Exercise directions: Output the data below only from the line containing "At what coordinates" up to and including the line containing "Click the D: \ 2. 项目教程 path link", exact and with the pictures left out.

Data in this exercise:
•••

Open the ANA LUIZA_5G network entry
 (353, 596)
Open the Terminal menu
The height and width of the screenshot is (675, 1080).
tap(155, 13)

•••

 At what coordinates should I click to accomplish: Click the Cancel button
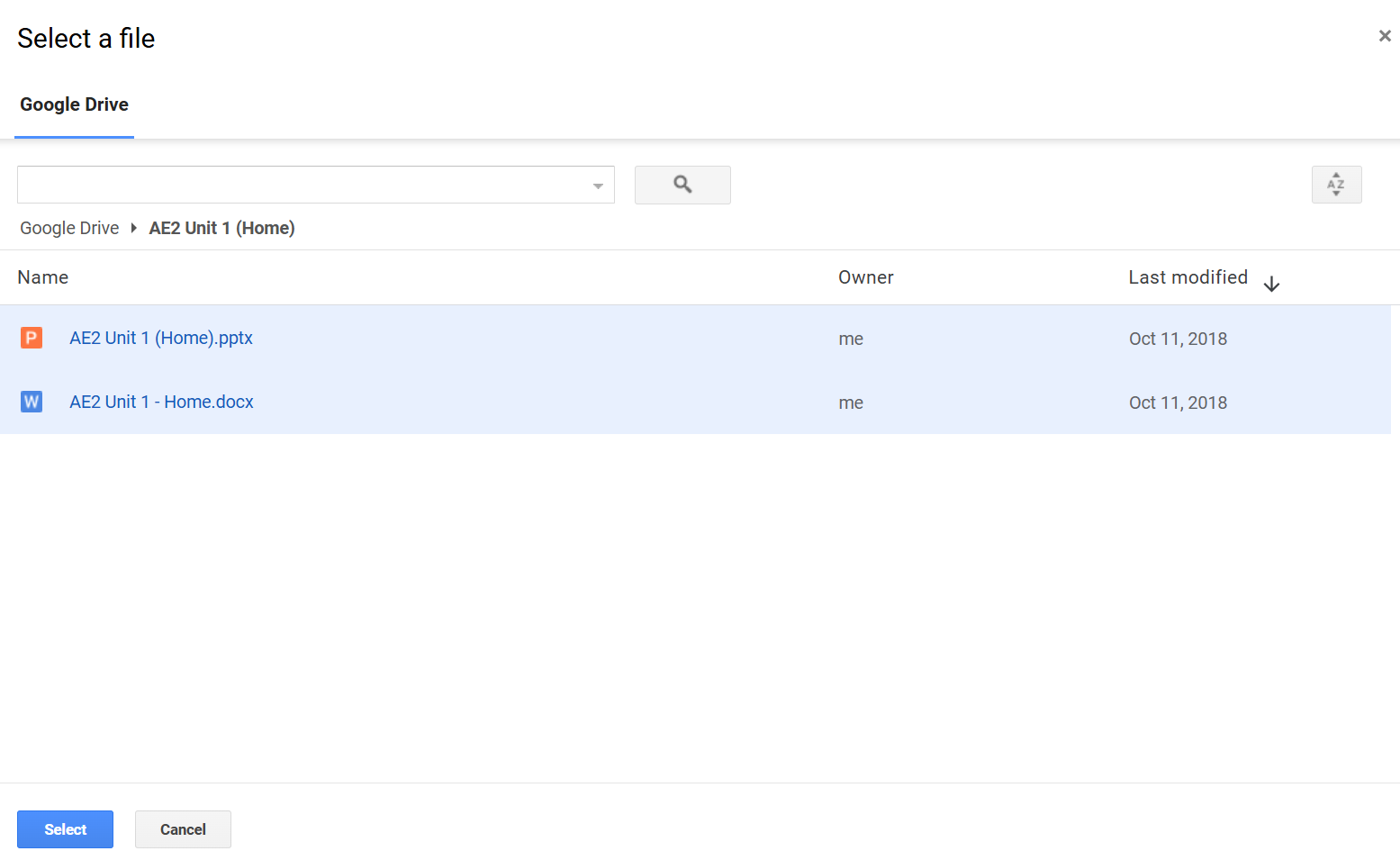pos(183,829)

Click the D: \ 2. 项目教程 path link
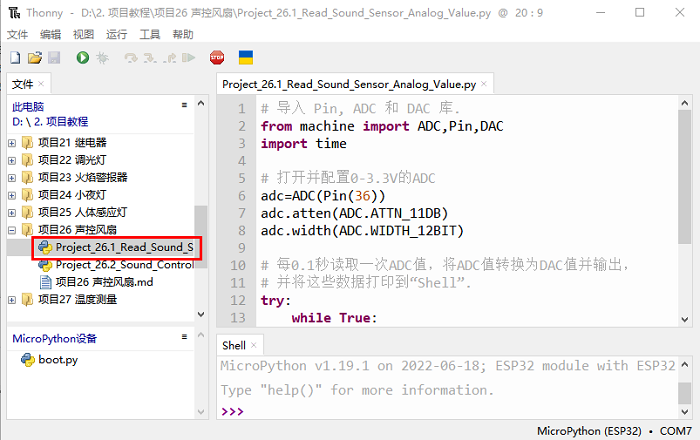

•••

Output for this task:
 At what coordinates should I click to accomplish: Click the Cancel button
pos(183,829)

Click the D: \ 2. 项目教程 path link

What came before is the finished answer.